I ran a small experiment on one repository, one task, and three AI agents.
Repository: https://github.com/contributte/apitte-skeleton
Task: improve README for newcomers (what it is, how to start, how to use it)
Quick comparison
Agent | PR | Commits | Diff size | Character |
Copilot | 3 | +387 / -200 | Broad rewrite, very comprehensive | |
Claude | 1 | +212 / -215 | Structured and onboarding-focused | |
Codex | 1 | +54 / -124 | Minimal and easy to review |
Copilot output
Copilot produced the largest rewrite with many added sections, examples, and navigation improvements.
Strong when you want a full docs refresh in one pass, weaker when you want a tight diff.

Claude output
Claude delivered a balanced rewrite: clear intro, quick-start flow, endpoint overview, and practical commands.

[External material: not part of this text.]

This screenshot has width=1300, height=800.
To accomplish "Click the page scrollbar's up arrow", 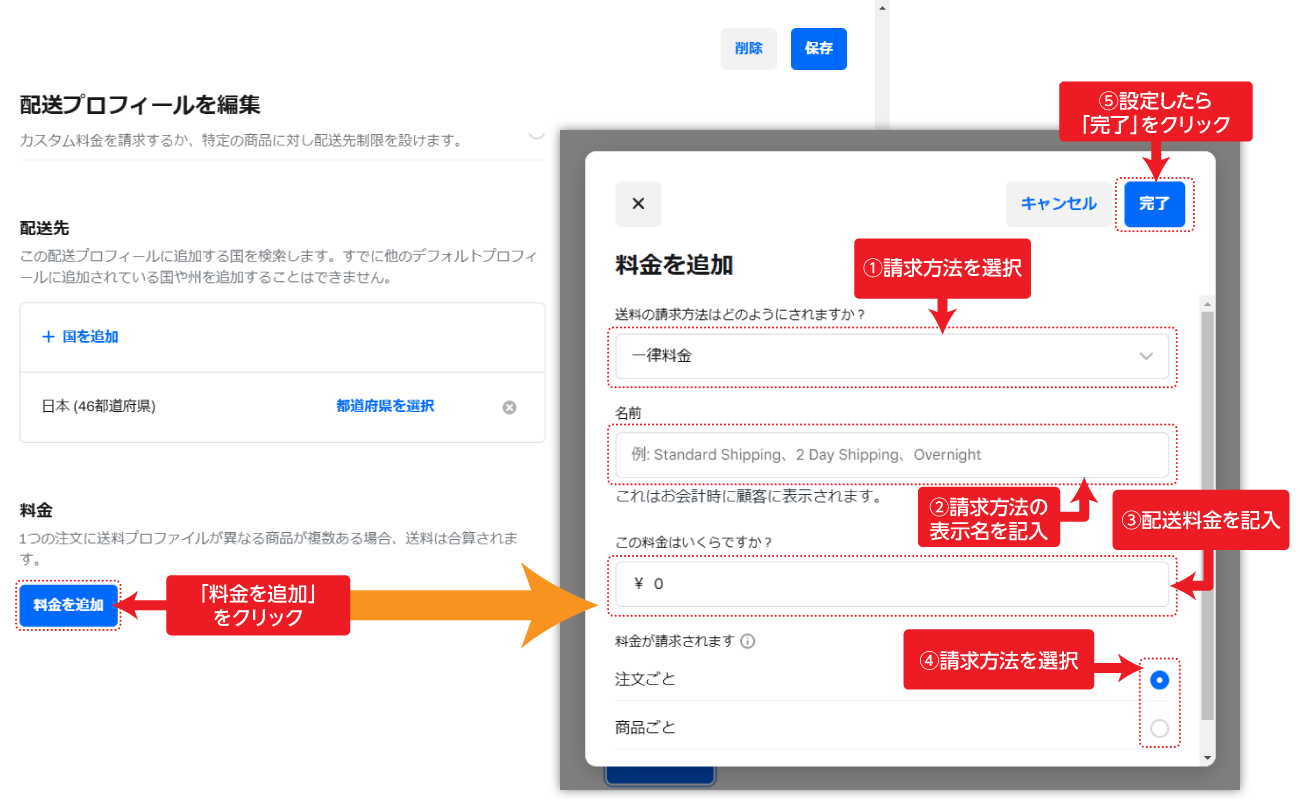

This felt closest to a “ready for team review” docs draft.

Codex output
Codex made the most conservative pass: short, focused, less noisy changes.

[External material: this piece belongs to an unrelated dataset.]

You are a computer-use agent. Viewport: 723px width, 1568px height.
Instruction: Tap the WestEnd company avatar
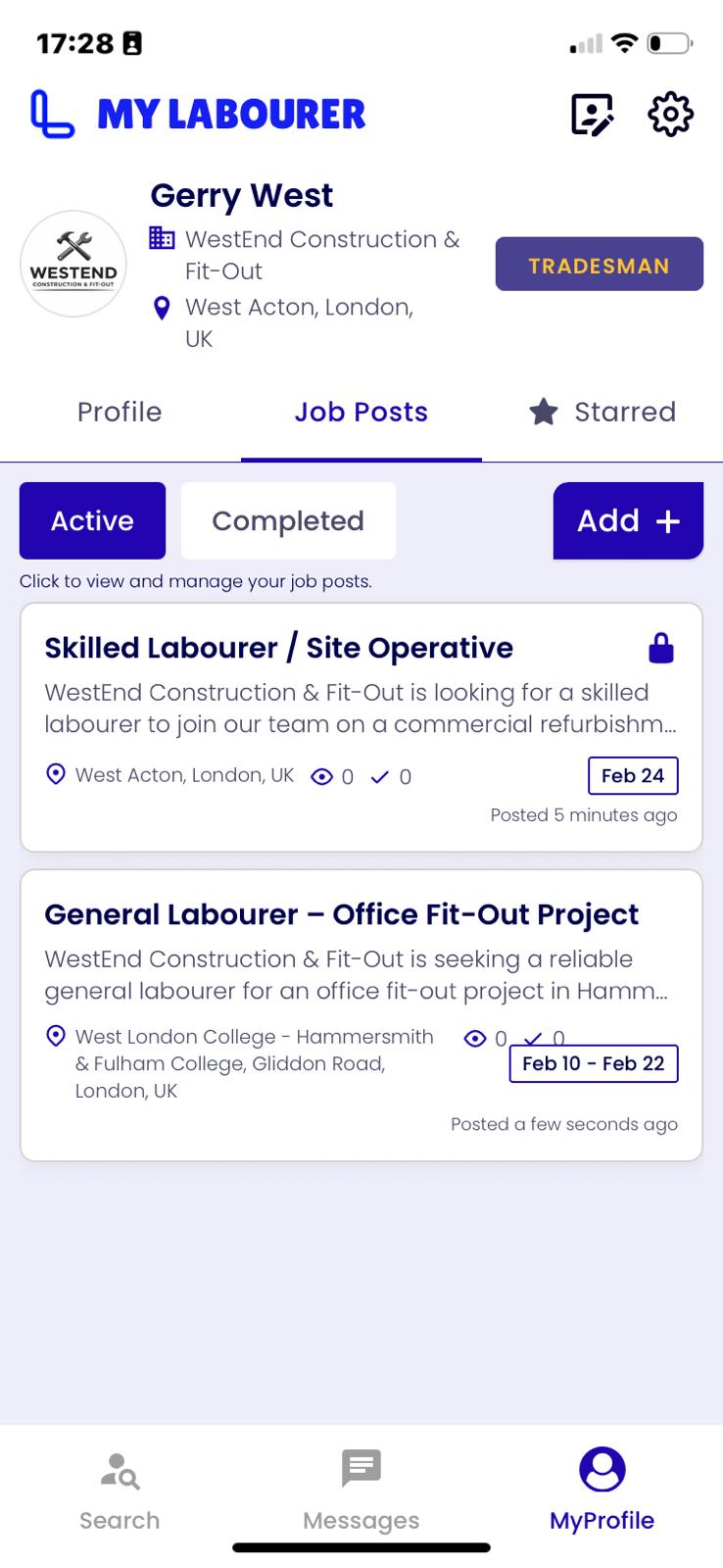pyautogui.click(x=73, y=264)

Great for maintainability and faster review cycles, but less ambitious in scope.

Takeaway
For README generation, model choice matters less than prompt constraints.

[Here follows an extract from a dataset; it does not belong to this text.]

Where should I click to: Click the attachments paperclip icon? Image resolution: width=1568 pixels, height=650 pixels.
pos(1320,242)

If the prompt is open-ended, the diff explodes.
If the prompt is strict, the output becomes mergeable.
My default constraints now:
- keep the diff small
- preserve section order unless asked
- prefer clarity over volume
- stay markdown-lint friendly
All three PRs were useful drafts. The winner is not “the smartest model”, but the one that best fits your review budget and documentation goals.